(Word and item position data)
** begin **

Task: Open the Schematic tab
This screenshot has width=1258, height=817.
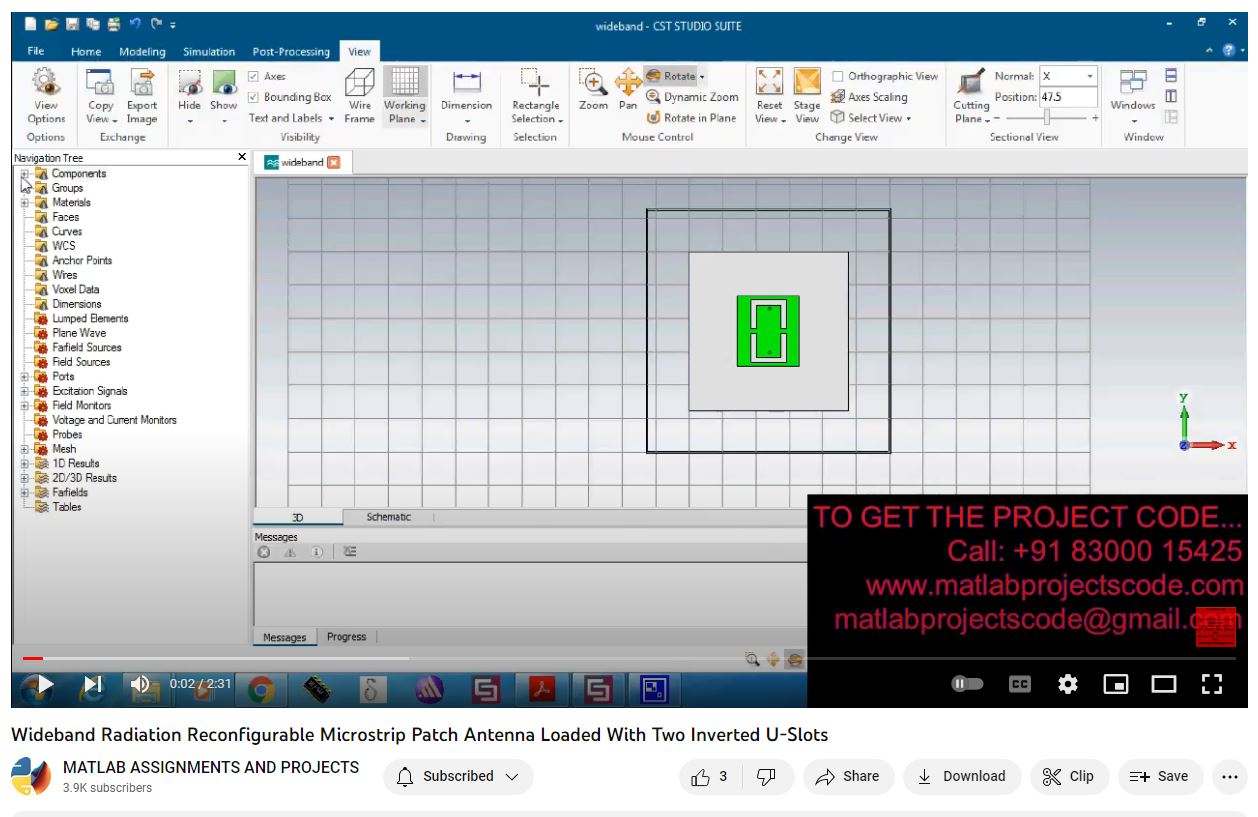Action: [x=388, y=517]
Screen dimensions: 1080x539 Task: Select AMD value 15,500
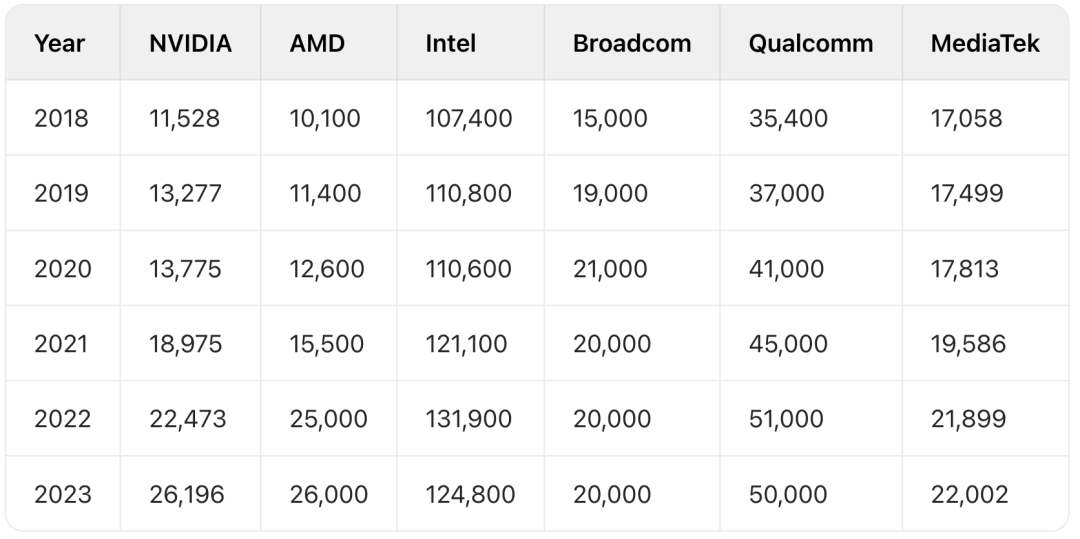click(326, 344)
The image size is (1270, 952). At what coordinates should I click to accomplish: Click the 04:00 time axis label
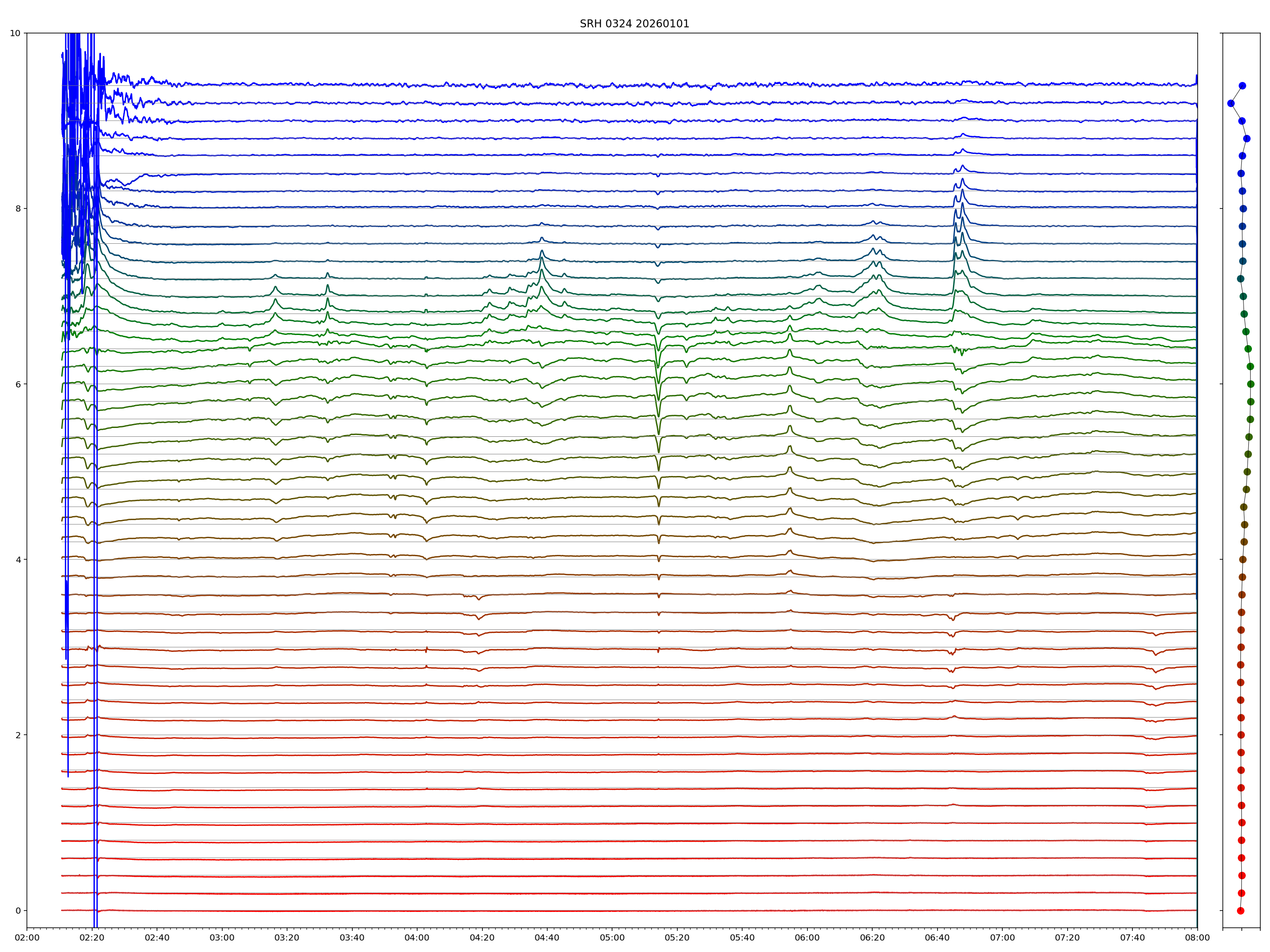coord(417,937)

** end **

Find each line in the entries above that contains the string "Task", matching case exactly, and copy those lines.

Task: Open the Schematic tab
Screen dimensions: 1080x539 Task: Select AMD value 15,500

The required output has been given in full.